- _Prompt_:
Exact copy, no pictures: set down the lines from the one holding "The width and height of the screenshot is (960, 1075)." through the final line of the records below.

- _Task material_:
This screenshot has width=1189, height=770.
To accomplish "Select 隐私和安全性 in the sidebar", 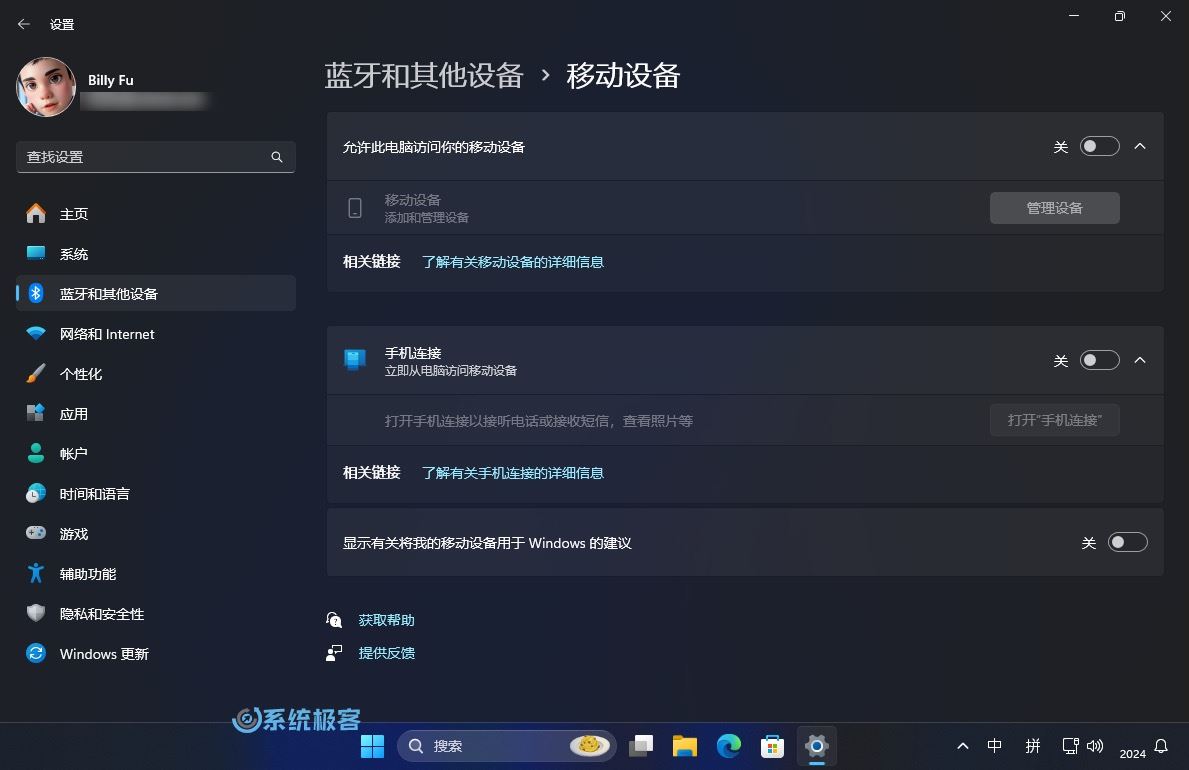I will [x=102, y=613].
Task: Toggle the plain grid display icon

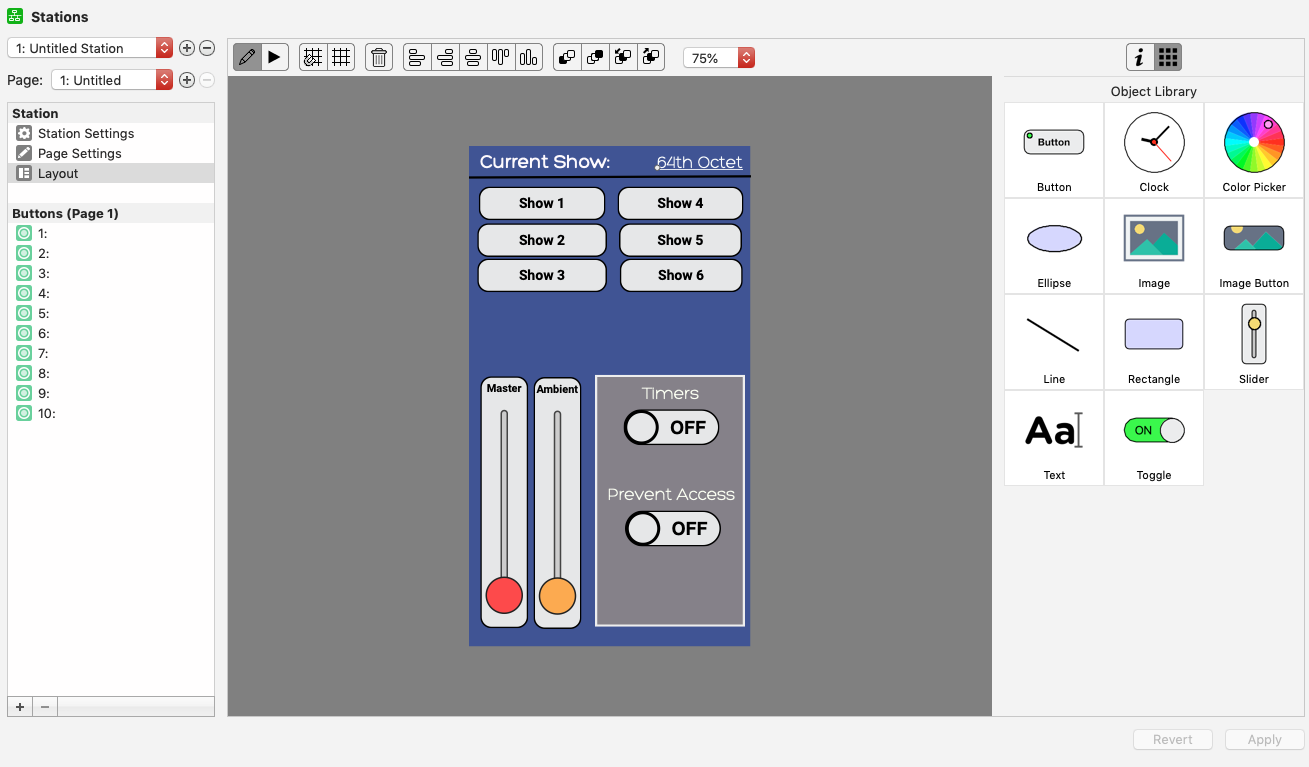Action: pyautogui.click(x=341, y=57)

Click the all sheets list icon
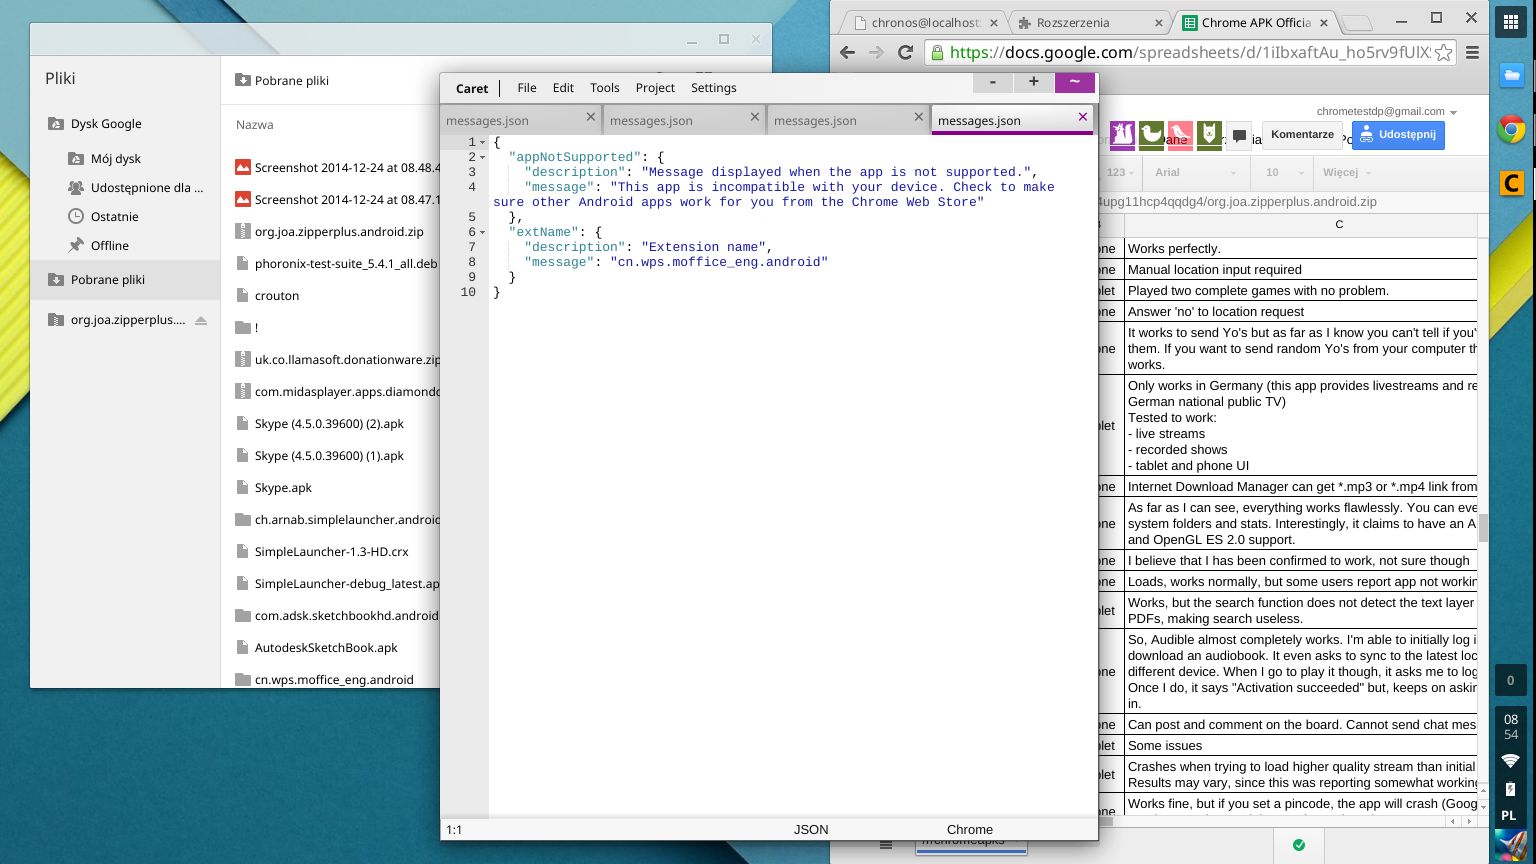885,845
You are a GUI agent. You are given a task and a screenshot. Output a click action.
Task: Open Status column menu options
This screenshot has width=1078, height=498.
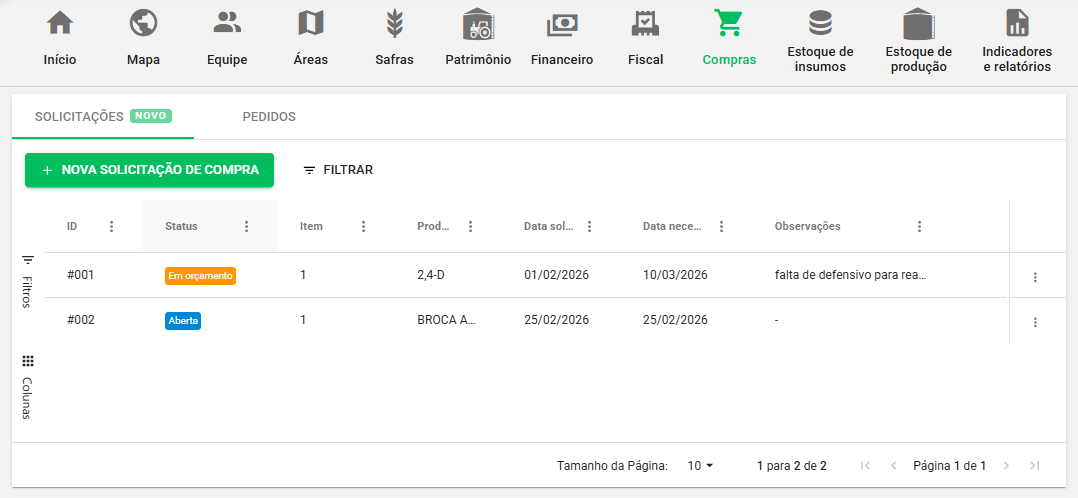click(247, 227)
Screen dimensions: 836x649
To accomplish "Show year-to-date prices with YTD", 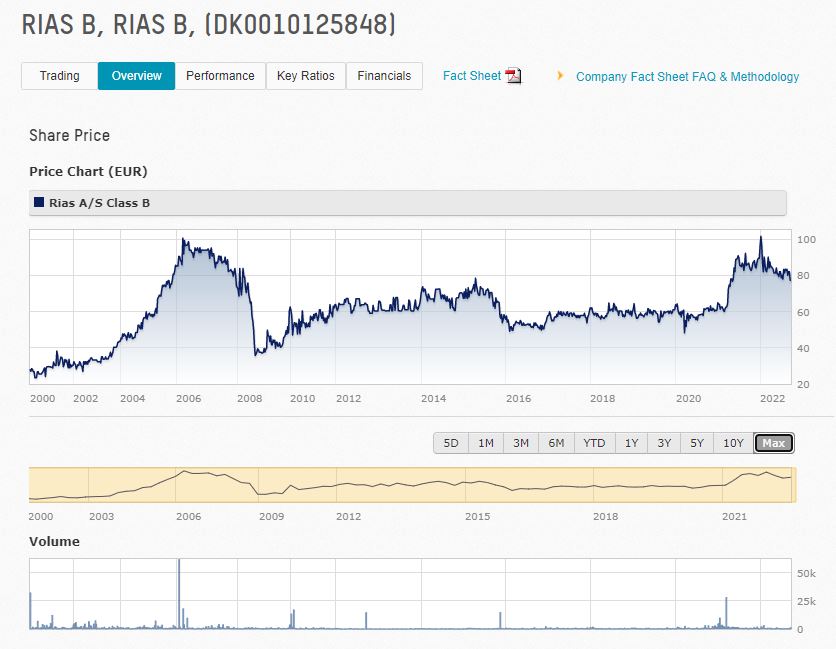I will pos(594,442).
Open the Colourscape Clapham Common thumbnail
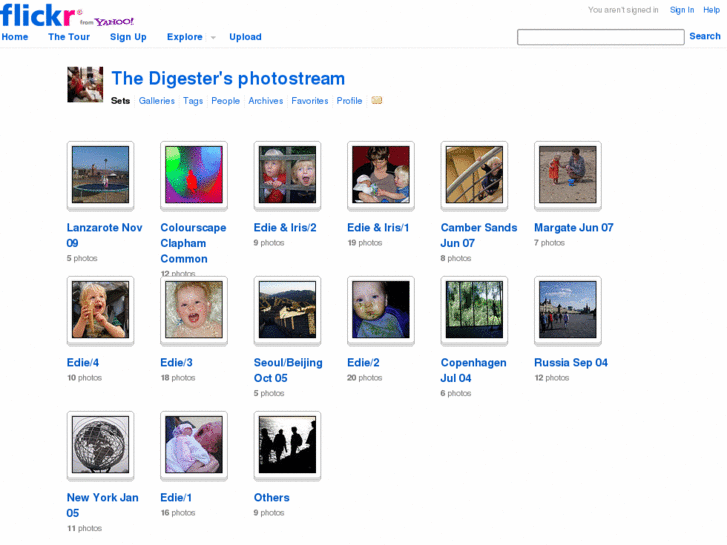The width and height of the screenshot is (727, 545). coord(193,175)
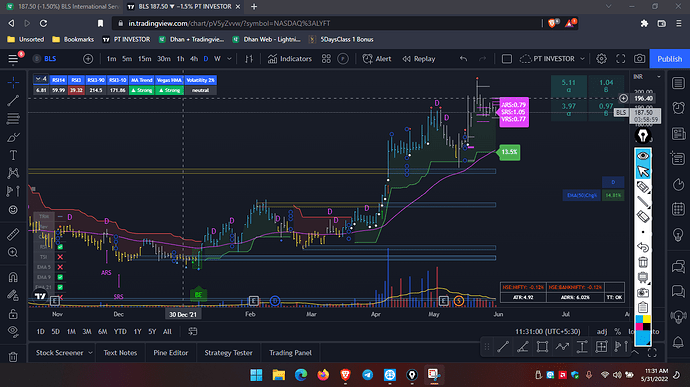Expand the Stock Screener dropdown arrow
The image size is (690, 387).
click(x=90, y=353)
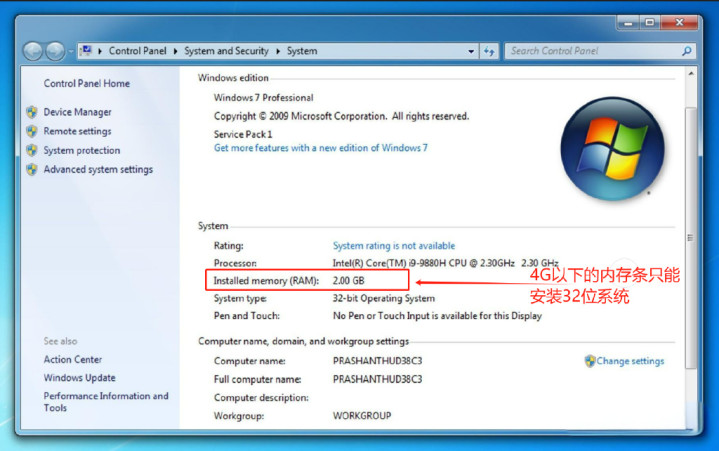Click the Search Control Panel input field
Image resolution: width=719 pixels, height=451 pixels.
(594, 51)
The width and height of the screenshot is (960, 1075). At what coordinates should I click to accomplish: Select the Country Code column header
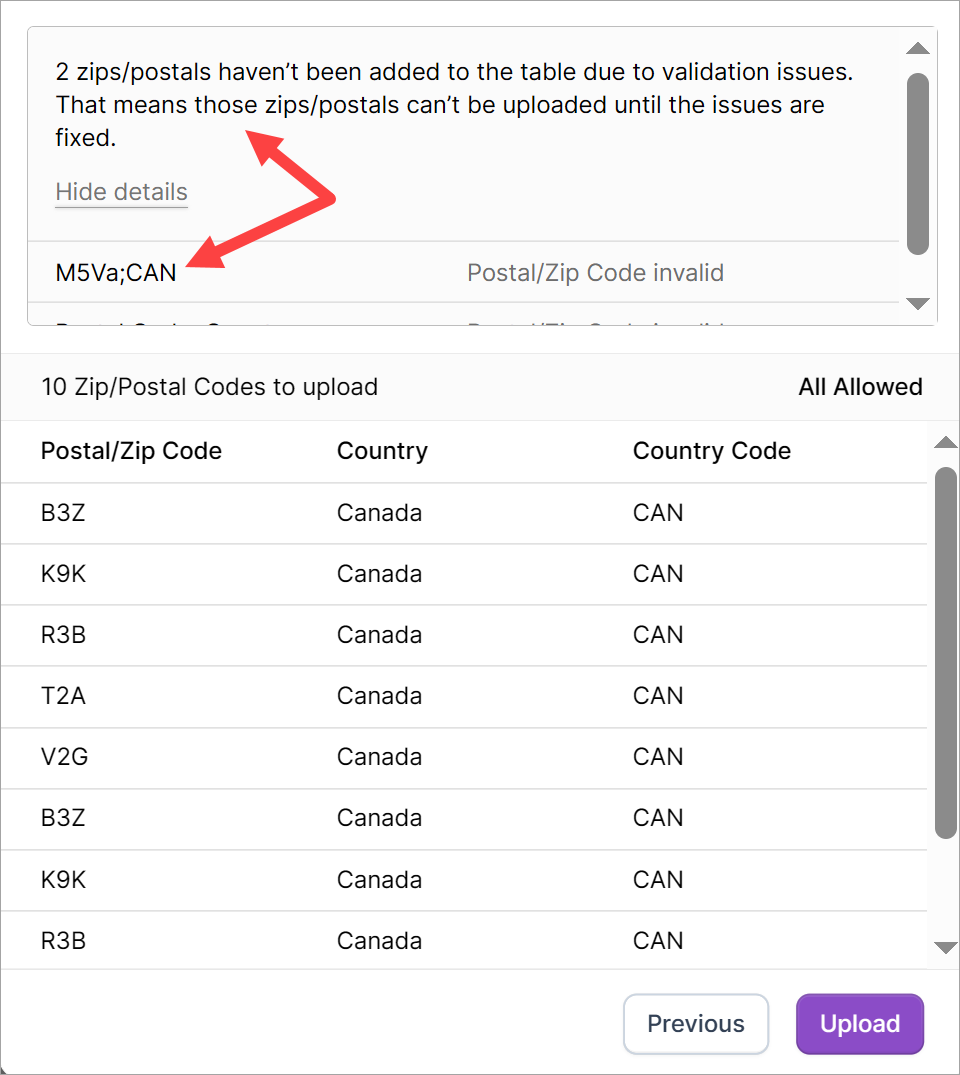[x=711, y=451]
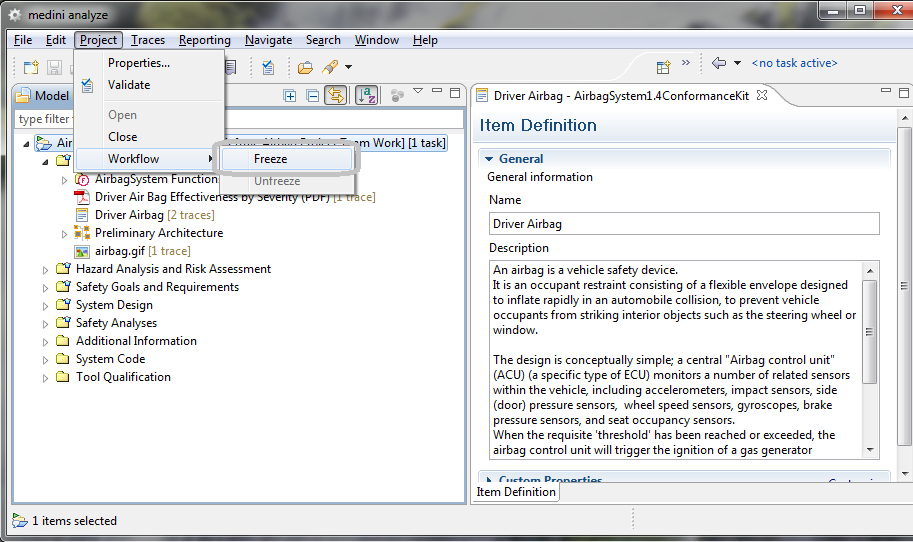Click the New wizard toolbar icon

pyautogui.click(x=31, y=67)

- _Written answer_:
The width and height of the screenshot is (960, 1075). At what coordinates should I click to accomplish: Select the Country Code column header
[x=711, y=451]
Click the New wizard toolbar icon

pyautogui.click(x=31, y=67)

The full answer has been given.